Textabschnitt:
----
Frau Präsidentin! Liebe Kolleginnen und Kollegen! Herr Kollege Westerwelle, den vielbeschworenen und eben von Ihnen gar lauthals beschrienen Reformstau in diesem Lande werden Sie mit dem Haushalt 1998 natürlich nicht auflösen, über den Sie im übrigen nicht ein einziges Wort verloren haben.
Sie werden mit dem Haushalt 1998 Ihre längst verstaubte, in manchen anderen europäischen Ländern überholte Politik konservieren und zementieren. Mit dieser verstaubten Politik bekommen Sie als F.D.P. in den neuen Bundesländern, die erst seit sieben Jahren die Planwirtschaft hinter sich gelassen haben, marktwirtschaftlich, wie Sie merken, keinen Fuß auf den Boden. Das müssen Sie sich auch einmal sagen lassen.
Nach dieser Schlußrunde in der ersten Lesung des Bundesetats 1998 wird nun dieser Entwurf, der auf außerordentlich schwammigem Fundament steht, in die Ausschußberatungen verwiesen werden. Wenn es nicht noch, was leider nicht zu erwarten ist, einige grundlegende Veränderungen an diesem Etatentwurf gibt, dann steht ein Nachtragshaushalt 1998 schon am Horizont.
Mit Verlaub: Bei der Aufstellung eines Bundeshaushalts kann man doch nicht wie beim Ausfüllen eines Lottoscheins verfahren. Man kann doch nicht die Eckdaten nach dem Prinzip Hoffnung tippen.
Man muß vielmehr ungeschönt und ungeschminkt den Fakten ins Auge sehen und diesen Fakten im Budgetansatz Rechnung tragen.
Wie schon im Haushalt 1997 handelt es sich auch bei vielen in diesem Entwurf verankerten Ausgaben und Einnahmen wiederum um Wunschvorstellungen und um ungedeckte Schecks. Ich nenne nur - das ist hier häufig schon geschehen - drei Eckdaten: Ich nenne den Zuschuß an die Bundesanstalt für Arbeit, der den Bedingungen nicht gerecht wird. Ich nenne die konzipierten Steuereinnahmen, die angesichts der anhaltenden Massenarbeitslosigkeit und der Insolvenzwellen, die durch dieses Land rollen, nicht eintreten werden, und ich nenne die illusionär niedrig angesetzte Nettokreditaufnahme, die nur auf die Einhaltung des Defizitkriteriums von Maastricht ausgerichtet ist.
Allein wegen dieser drei geschönten Ausgangsdaten wird der gesamte Haushalt spätestens im Februar oder März 1998 wieder ins Wanken geraten. Es ist eigentlich schade um die Zeit, die sich so viele Haushälterinnen und Haushälter sowie Abgeordnete in anderen Ausschüssen nehmen, um Titel für Titel durchzugehen und um 10 000 oder 100 000 DM zu feilschen, wenn am Ende das ganze Konstrukt sowieso nur auf schwammigem Fundament steht.
----
Gesammelte Daten:
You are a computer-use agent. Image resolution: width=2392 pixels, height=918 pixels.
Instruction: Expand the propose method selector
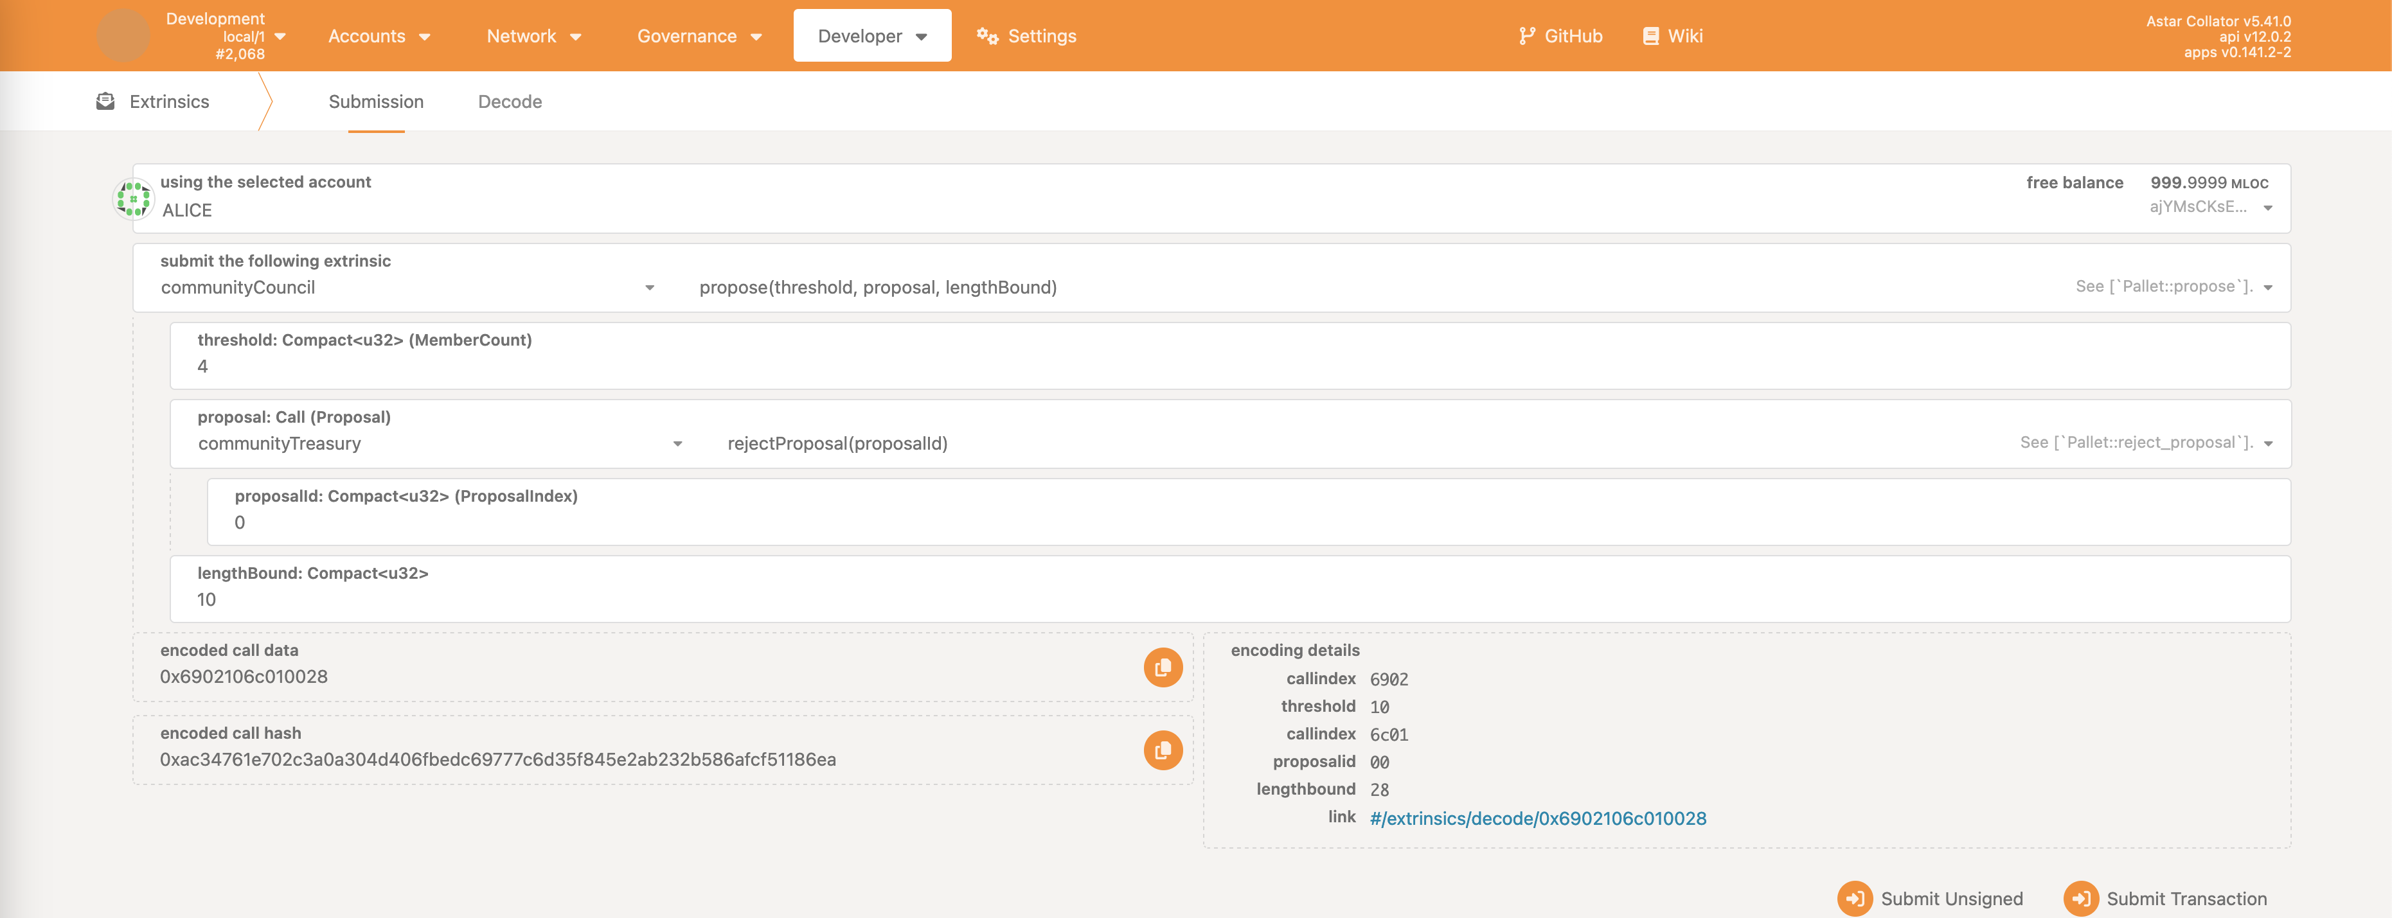[2268, 288]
----
Gestellte Aufgaben:
A: Wann wird der gesamte Haushalt laut der Haushaltsrede spätestens wieder ins Wanken geraten?
B: Bitte führen Sie die Haushaltsrede im Anschluss an ihren letzten Satz weiter.
Die Auflistung stammt aus einer anderen Quelle als die Haushaltsrede.

Antworten:
A: Spätestens im Februar oder März 1998.

B:
Mit dem Prinzip Hoffnung muß beim Schicksalsbuch der Nation aufgehört werden.
Ist es nicht blamabel, wenn im Haushaltsausschuß schon 1996 und verstärkt 1997 die Befassung mit Anträgen des Finanzministers auf überplanmäßige Ausgaben ständig zunahm? Gewöhnlich heißt es in den Begründungen, es handle sich um unvorhergesehene Ausgaben.
Ich frage mich nur: Wer ist denn da so kurzsichtig, daß in grundlegenden Bereichen ständig Mittel nachbeantragt werden müssen, die im übrigen von allen Oppositionsparteien schon längst angemahnt worden sind?
Dieses notdürftige Reparieren im nachhinein wird für die Gesellschaft teurer, als wenn man rechtzeitig den Gegebenheiten und den Erfordernissen ins Auge sehen würde. Das würde natürlich die Abkehr von neoliberalen Glaubensbekenntnissen erfordern, Herr Kollege Westerwelle. Dies würde ganz einfach ökonomische Vernunft verlangen.
Sie schwören, das, was Sie im Haushalt 1998 vorsehen, sei ordnungspolitisch richtig. Da frage ich mich: Kann man die Richtigkeit von Ordnungspolitik nur an der Einhaltung von Lehrsätzen prüfen oder messen? Sollten dafür nicht realwirtschaftliche oder soziale Effekte der Maßstab sein?
Sie feiern sich - Herr Kollege Jacoby hat das heute wieder getan - wegen der Einmalerlöse aus der Privatisierung öffentlichen Eigentums. Wir wollen keinen ideologischen Streit über Privatisierung. Nur, Sie haben der Öffentlichkeit noch nie erklärt, daß in den nächsten Jahren außer diesen Einmaleinnahmen, für die Sie sich feiern, laufende Gewinnausschüttungen verlorengehen werden und daß es fraglich ist, ob die Relation zwischen Zins- und Renditeerwartungen, die Herr Jacoby hergestellt hat, so aufgehen wird,
Dr. Christa Luft
wie er sich das vorstellt. Sie haben weder der Öffentlichkeit und nicht einmal den Abgeordneten im Haushaltsausschuß darauf eine Antwort gegeben. Ich habe wiederholt danach gefragt und bin mit nichtssagenden Auskünften abgespeist worden.
Sie sprechen in großen Worten von der notwendigen Verschlankung des Staates. Diese Forderung ist zu akzeptieren. Aber wenn man sich das anschaut, was bei der Auflösung des Postministeriums geschieht - ich will das hier nicht ausweiten; es ist in dieser Woche wiederholt angesprochen worden -, dann spricht das für das Gegenteil.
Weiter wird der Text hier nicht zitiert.